All of Rubi J. Hudson's Comments + Replies

I think, from an alignment perspective, having a human choose their action while being aware of the distribution over outcomes it induces is much safer than having it effectively chosen for them by their specification of a utility function. This is especially true because probability distributions are large objects. A human choosing between them isn't pushing in any particular direction that can make it likely to overlook negative outcomes, while choosing based on the utility function they specify leads to exactly that. This is all modulo ELK, of course.

I'm not sure I understand the variant you proposed. How is that different than the Othman and Sandholm MAX rule?

6Caspar Oesterheld3d
>I'm not sure I understand the variant you proposed. How is that different than the Othman and Sandholm MAX rule? Sorry if I was cryptic! Yes, it's basically the same as using the MAX decision rule and (importantly) a quasi-strictly proper scoring rule (in their terminology, which is basically the same up to notation as a strictly proper decision scoring rule in the terminology of the decision scoring rules paper). (We changed the terminology for our paper because "quasi-strictly proper scoring rule w.r.t. the max decision rule" is a mouthful. :-P) Does that help? >much safer than having it effectively chosen for them by their specification of a utility function So, as I tried to explain before, one convenient thing about using proper decision scoring rules is that you do not need to specify your utility function. You just need to give rewards ex post. So one advantage of using proper decision scoring rules is that you need less of your utility function not more! But on to the main point... >I think, from an alignment perspective, having a human choose their action while being aware of the distribution over outcomes it induces is much safer than having it effectively chosen for them by their specification of a utility function. This is especially true because probability distributions are large objects. A human choosing between them isn't pushing in any particular direction that can make it likely to overlook negative outcomes, while choosing based on the utility function they specify leads to exactly that. This is all modulo ELK, of course. Let's grant for now that from an alignment perspective the property you describe is desirable. My counterargument is that proper decision scoring rules (or the max decision rule with a scoring rule that is quasi-strictly proper w.r.t. the max scoring rule) and zero-sum conditional prediction both have this property. Therefore, having the property cannot yield an argument to favor one over the other. Maybe put differently:

Thanks for the comment. I agree that, ideally, we would find a way not to have two wholly separate models and instead somehow train a model against itself. I think a potential issue with your proposal is that small perturbations could have discontinuous effects, the anticipation of which distorts predictions. However, it would be interesting to think about further to see if there's some way to avoid that issue.

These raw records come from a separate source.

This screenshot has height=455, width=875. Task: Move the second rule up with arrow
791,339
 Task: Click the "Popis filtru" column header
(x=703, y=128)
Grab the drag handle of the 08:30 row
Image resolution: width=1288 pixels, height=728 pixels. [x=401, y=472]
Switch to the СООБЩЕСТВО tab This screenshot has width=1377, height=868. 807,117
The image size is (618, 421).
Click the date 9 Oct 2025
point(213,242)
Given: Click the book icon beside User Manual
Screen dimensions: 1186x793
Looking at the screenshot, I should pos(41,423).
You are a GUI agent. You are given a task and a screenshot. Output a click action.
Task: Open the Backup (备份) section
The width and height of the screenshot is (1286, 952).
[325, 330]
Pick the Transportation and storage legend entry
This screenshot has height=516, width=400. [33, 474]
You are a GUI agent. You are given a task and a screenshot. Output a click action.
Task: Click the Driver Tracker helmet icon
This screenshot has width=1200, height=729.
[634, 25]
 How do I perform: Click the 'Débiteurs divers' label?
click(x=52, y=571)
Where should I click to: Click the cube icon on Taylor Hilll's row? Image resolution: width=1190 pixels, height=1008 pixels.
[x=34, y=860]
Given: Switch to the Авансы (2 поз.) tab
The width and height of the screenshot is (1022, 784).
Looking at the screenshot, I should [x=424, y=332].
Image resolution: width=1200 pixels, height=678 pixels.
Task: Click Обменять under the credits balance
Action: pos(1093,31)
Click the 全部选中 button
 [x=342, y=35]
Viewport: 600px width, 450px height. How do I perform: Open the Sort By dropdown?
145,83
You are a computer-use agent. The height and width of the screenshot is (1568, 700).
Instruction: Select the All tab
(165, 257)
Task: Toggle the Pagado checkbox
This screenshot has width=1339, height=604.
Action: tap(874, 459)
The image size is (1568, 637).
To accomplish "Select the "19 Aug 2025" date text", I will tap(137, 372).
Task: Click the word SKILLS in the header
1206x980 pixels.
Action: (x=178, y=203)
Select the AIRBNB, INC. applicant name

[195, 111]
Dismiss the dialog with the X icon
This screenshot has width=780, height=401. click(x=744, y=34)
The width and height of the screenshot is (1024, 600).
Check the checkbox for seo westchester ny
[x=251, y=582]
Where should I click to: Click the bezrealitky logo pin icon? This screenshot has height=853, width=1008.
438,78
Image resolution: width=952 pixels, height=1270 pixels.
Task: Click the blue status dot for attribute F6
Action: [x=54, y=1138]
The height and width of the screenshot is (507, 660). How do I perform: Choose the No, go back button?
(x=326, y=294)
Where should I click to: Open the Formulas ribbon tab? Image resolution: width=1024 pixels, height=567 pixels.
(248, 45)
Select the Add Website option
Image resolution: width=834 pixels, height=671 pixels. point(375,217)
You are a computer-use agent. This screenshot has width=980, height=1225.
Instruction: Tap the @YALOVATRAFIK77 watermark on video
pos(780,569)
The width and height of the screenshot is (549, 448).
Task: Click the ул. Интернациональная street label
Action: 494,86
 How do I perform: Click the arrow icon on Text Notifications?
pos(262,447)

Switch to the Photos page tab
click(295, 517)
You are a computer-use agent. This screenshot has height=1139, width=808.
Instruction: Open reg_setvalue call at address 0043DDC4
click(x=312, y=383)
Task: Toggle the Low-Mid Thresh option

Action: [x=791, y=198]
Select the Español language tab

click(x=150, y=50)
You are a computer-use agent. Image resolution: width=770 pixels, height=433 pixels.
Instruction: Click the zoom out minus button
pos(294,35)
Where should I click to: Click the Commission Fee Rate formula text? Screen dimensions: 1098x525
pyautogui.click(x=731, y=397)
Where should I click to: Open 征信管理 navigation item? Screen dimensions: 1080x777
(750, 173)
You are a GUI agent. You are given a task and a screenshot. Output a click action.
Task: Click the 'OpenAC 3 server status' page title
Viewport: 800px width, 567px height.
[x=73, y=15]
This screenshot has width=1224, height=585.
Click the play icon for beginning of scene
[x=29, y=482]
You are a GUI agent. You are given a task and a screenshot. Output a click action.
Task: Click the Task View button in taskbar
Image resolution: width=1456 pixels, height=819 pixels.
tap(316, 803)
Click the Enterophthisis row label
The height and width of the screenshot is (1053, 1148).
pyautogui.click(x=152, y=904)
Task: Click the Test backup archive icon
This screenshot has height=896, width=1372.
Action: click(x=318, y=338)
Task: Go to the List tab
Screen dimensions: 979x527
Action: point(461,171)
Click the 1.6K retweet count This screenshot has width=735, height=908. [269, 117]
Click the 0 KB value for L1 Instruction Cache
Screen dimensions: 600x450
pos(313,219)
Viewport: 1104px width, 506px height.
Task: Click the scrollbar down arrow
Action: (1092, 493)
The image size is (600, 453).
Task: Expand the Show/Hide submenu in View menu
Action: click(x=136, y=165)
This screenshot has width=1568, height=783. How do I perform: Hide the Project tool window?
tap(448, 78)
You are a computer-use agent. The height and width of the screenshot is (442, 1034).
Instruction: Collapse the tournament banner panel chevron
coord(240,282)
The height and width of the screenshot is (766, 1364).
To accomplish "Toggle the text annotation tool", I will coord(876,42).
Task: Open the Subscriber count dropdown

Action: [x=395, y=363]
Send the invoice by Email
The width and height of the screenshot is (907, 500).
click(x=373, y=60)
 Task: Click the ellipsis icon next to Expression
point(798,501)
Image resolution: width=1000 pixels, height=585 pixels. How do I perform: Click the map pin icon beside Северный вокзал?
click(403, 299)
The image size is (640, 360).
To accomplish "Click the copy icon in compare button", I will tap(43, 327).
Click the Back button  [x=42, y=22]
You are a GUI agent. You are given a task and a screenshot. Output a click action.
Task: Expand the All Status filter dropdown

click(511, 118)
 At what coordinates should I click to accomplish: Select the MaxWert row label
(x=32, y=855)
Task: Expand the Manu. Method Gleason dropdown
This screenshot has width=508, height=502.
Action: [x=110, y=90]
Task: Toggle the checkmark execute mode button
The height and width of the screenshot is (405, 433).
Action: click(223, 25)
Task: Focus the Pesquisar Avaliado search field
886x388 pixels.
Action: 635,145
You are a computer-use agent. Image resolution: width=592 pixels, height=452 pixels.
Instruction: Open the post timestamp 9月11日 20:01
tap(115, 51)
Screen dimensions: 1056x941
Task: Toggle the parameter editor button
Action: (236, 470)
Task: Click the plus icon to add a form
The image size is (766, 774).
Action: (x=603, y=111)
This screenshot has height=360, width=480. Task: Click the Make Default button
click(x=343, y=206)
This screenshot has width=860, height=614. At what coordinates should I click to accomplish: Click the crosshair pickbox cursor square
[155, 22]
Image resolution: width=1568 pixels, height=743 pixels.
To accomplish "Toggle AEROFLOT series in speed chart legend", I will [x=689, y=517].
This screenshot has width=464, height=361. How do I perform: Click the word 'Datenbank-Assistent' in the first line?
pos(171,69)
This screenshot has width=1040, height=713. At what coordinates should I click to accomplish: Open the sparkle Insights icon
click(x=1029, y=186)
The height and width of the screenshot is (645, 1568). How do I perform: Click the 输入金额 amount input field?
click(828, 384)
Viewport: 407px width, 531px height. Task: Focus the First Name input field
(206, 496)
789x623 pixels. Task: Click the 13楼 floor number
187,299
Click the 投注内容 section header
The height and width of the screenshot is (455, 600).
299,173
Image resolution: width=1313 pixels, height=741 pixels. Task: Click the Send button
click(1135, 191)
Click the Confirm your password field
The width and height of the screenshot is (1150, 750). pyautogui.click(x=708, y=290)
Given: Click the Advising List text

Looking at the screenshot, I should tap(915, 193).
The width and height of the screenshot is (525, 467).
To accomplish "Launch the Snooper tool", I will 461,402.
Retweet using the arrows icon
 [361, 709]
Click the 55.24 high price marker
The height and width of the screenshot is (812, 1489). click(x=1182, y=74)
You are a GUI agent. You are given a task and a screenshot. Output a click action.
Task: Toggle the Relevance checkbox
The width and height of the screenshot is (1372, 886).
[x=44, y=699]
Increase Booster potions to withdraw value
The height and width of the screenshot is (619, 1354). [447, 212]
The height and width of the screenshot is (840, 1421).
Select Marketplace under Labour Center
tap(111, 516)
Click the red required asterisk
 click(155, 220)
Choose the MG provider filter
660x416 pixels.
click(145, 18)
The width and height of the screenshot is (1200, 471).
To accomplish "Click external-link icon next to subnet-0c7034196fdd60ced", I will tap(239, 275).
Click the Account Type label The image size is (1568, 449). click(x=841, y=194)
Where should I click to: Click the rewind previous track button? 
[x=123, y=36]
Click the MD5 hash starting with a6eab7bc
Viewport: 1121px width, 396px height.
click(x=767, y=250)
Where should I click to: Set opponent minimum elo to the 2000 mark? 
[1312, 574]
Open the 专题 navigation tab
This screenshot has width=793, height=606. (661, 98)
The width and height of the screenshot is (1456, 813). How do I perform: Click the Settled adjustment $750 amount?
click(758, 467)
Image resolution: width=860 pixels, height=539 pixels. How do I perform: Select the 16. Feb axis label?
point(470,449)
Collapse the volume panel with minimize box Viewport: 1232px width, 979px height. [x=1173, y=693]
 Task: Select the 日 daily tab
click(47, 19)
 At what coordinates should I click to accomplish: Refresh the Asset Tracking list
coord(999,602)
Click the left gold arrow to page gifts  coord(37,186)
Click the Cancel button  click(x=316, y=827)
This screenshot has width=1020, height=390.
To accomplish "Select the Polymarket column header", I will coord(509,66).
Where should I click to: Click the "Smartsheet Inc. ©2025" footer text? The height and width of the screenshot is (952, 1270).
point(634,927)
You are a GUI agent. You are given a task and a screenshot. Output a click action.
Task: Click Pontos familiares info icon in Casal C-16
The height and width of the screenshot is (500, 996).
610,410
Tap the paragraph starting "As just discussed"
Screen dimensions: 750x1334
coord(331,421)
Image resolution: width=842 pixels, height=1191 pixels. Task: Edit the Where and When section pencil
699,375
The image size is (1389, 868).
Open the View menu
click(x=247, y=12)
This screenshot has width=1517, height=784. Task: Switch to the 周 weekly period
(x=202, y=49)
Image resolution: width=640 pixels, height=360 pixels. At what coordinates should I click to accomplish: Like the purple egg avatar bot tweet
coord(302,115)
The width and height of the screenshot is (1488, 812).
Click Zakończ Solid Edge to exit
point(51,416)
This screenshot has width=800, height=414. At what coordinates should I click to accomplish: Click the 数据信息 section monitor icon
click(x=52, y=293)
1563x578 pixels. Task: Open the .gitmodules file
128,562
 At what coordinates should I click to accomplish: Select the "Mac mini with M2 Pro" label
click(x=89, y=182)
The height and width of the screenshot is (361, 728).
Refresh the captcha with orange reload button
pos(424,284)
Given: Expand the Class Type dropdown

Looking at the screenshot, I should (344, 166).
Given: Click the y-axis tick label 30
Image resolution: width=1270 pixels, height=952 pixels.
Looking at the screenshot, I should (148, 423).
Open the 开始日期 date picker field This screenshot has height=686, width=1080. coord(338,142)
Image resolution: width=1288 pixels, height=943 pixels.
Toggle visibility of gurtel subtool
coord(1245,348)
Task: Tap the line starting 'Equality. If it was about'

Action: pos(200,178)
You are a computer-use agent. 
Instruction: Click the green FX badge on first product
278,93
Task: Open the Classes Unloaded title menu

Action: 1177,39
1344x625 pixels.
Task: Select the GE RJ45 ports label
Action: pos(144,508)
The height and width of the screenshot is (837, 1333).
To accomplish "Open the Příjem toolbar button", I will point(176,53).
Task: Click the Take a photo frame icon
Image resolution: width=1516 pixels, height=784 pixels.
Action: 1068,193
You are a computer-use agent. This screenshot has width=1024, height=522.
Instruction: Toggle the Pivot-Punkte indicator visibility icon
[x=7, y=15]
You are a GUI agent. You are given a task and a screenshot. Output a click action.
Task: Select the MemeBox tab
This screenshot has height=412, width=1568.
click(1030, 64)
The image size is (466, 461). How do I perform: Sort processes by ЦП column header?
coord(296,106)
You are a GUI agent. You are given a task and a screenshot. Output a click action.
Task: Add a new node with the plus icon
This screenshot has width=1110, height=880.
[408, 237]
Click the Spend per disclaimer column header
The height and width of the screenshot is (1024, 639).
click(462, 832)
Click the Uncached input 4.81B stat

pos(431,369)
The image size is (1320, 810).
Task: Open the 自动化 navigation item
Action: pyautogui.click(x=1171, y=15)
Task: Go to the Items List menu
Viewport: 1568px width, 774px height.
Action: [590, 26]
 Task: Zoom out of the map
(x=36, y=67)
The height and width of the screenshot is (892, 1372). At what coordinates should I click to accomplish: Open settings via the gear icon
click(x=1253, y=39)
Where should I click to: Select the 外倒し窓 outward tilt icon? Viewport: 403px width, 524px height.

Thanks Caspar, your comments here and on earlier drafts are appreciated. We'll expand more on the positioning within the related literature as we develop this into a paper.

As for your work on Decision Scoring Rules and the proposal in your comment, the biggest distinction is that this post's proposal does not require specifying the decision maker's utility function in order to reward one of the predictors and shape their behavior into maximizing it. That seems very useful to me, as if we were able to properly specify the desired utility function, we could skip using predictive models and just train an AI to maximize that instead (modulo inner alignment). 

6Caspar Oesterheld19d
>the biggest distinction is that this post's proposal does not require specifying the decision maker's utility function in order to reward one of the predictors and shape their behavior into maximizing it. Hmm... Johannes made a similar argument in personal conversation yesterday. I'm not sure how convinced I am by this argument. So first, here's one variant of the proper decision scoring rules setup where we also don't need to specify the decision maker's utility function: Ask the predictor for her full conditional probability distribution for each action. Then take the action that is best according to your utility function and the predictor's conditional probability distribution. Then score the predictor according to a strictly proper decision scoring rule. (If you think of strictly proper decision scoring rules as taking only a predicted expected utility as input, you have to first calculate the expected utility of the reported distribution, and then score that expected utility against the utility you actually obtained.) (Note that if the expert has no idea what your utility function is, they are now strictly incentivized to report fully honestly about all actions! The same is true in your setup as well, I think, but in what I describe here a single predictor suffices.) In this setup you also don't need to specify your utility function. One important difference, I suppose, is that in all the existing methods (like proper decision scoring rules) the decision maker needs to at some point assess her utility in a single outcome -- the one obtained after choosing the recommended action -- and reward the expert in proportion to that. In your approach one never needs to do this. However, in your approach one instead needs to look at a bunch of probability distributions and assess which one of these is best. Isn't this much harder? (If you're doing expected utility maximization -- doesn't your approach entail assigning probabilities to all hypothetical outcomes?) In r

For the first point, I agree that the SGD pushes towards closing any gaps. My concern is that at the moment, we don't know how small the gaps need to be to get the desired behavior (and this is what we are working on modelling now). On top of that, depending on how the models are initialized, the starting gap may be quite large, so the dynamics of how gaps close throughout the training process seems important to study further.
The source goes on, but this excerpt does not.